PASSAGE PROVIDED:
Edge of Darkness the teased game in the rule book.


The next expansion, they could of come up with a better name.

I wonder if this is an experiment, I think that because in the rule book, in the back, is an advert for another game in the system called, Edge of Darkness, but there is no other information about it on the interweb. So… did they make this before or after to put out in the testing ground to see if this is the new mechanic everyone is waiting for?

One thing I do know is there is an expansion for Mystic Vale coming out this month (October). This stinks a little to me, as they (the publisher) seem to have removed part of the original game to have as an expansion for money gain. As I have read, this expansion is just more improvements and vales and adds one small element to the game. But, never the less I will probably get it, in the slim hope, it turns an ok game into a good game. If that happens then I know they have definitely removed part of the game to use in the expansion.

Entries giving target coordinates:
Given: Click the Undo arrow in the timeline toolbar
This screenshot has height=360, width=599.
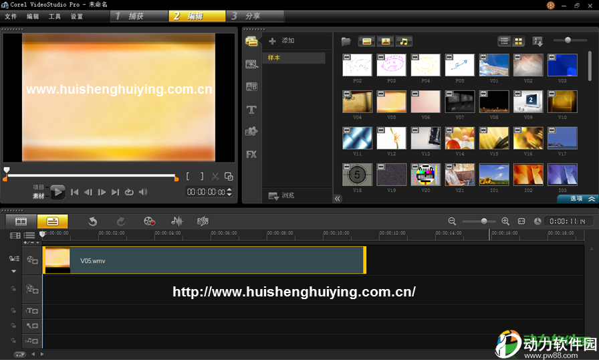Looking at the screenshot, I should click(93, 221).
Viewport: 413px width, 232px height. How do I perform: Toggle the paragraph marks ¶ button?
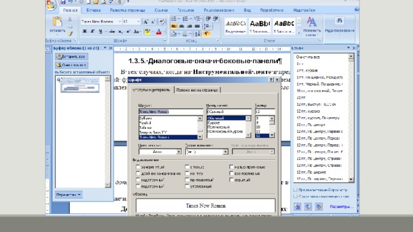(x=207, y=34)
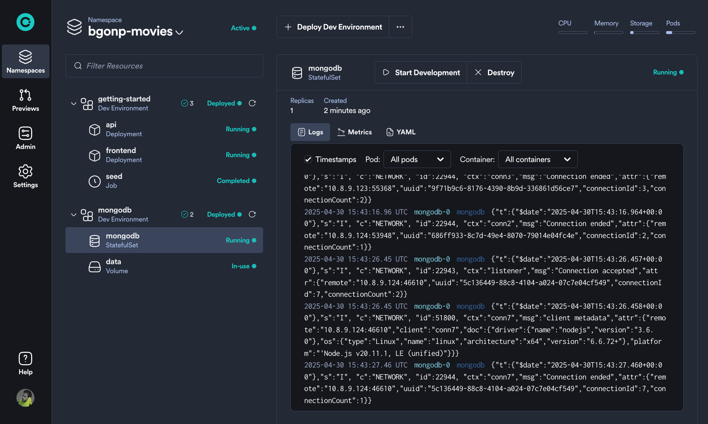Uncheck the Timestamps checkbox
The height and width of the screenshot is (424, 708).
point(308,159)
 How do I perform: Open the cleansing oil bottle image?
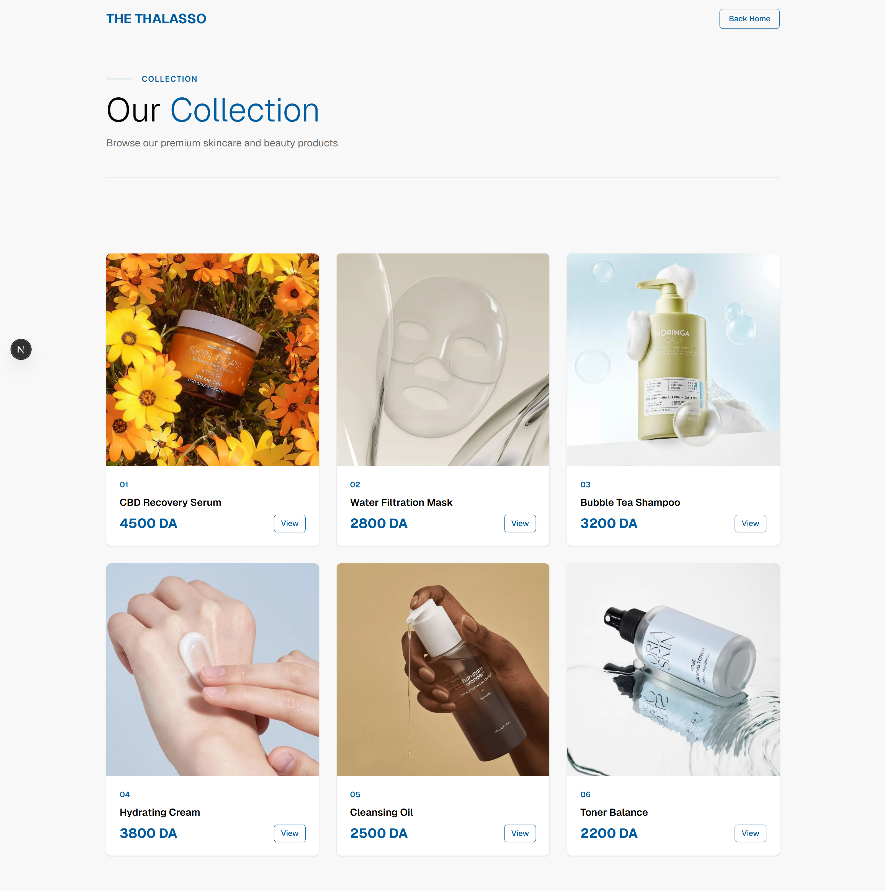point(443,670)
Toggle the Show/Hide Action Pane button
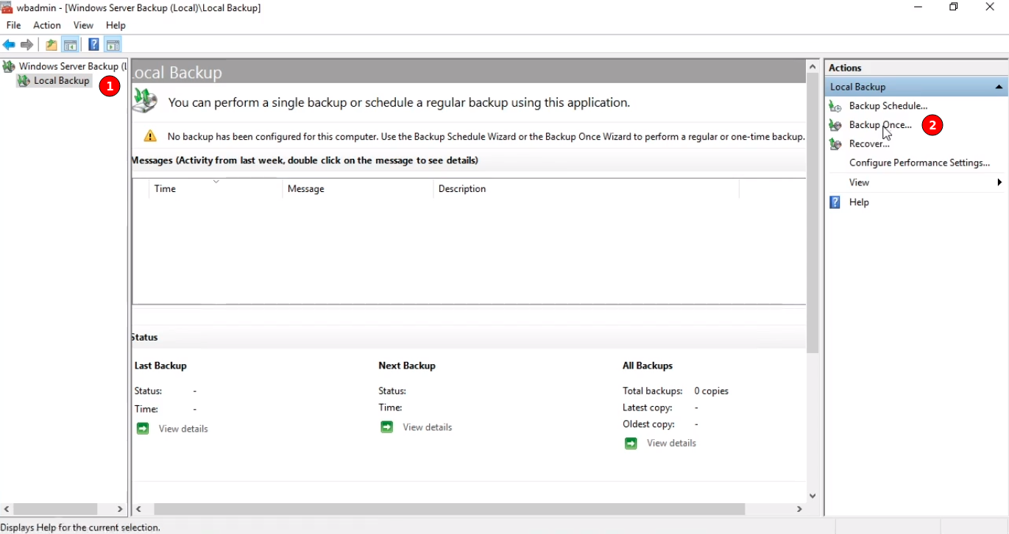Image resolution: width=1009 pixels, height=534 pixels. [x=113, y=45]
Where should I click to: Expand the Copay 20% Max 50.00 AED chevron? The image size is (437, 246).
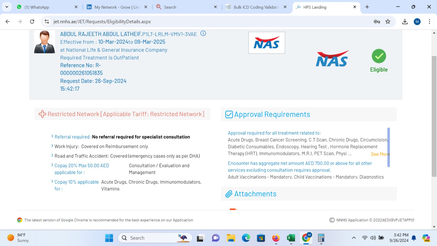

SET TASKS:
1. Quote the post on Mystic Vale word for word, starting with "The next expansion, they" and going on through "is waiting for?".
2. In one to three sentences, explain why, according to the post on Mystic Vale, the upcoming expansion "stinks a little" to the writer.

PROBLEM SOLUTIONS:
1.
The next expansion, they could of come up with a better name.

I wonder if this is an experiment, I think that because in the rule book, in the back, is an advert for another game in the system called, Edge of Darkness, but there is no other information about it on the interweb. So… did they make this before or after to put out in the testing ground to see if this is the new mechanic everyone is waiting for?

2. It bothers the writer because the publisher seems to have taken part of the original game out so it could be sold separately as an expansion for financial gain. The writer has also read that the expansion offers little more than further improvements and vales plus one small added element.